- TASK DESCRIPTION
Pictures in the records below are skipped; the rest is copied exactly.
################
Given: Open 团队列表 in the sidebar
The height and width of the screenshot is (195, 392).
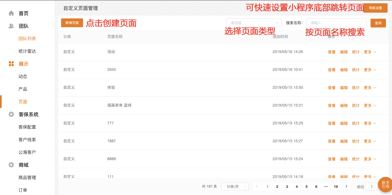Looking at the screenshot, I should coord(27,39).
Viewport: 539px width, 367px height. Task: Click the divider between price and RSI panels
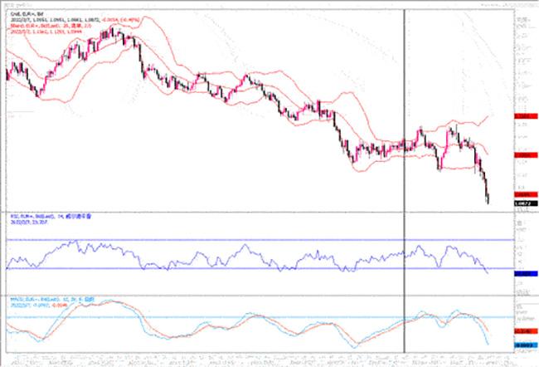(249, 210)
################
- RESPONSE AREA
Given: Open 团队列表 in the sidebar
The height and width of the screenshot is (195, 392).
Looking at the screenshot, I should coord(27,39).
Viewport: 539px width, 367px height. Task: Click the divider between price and RSI panels
(249, 210)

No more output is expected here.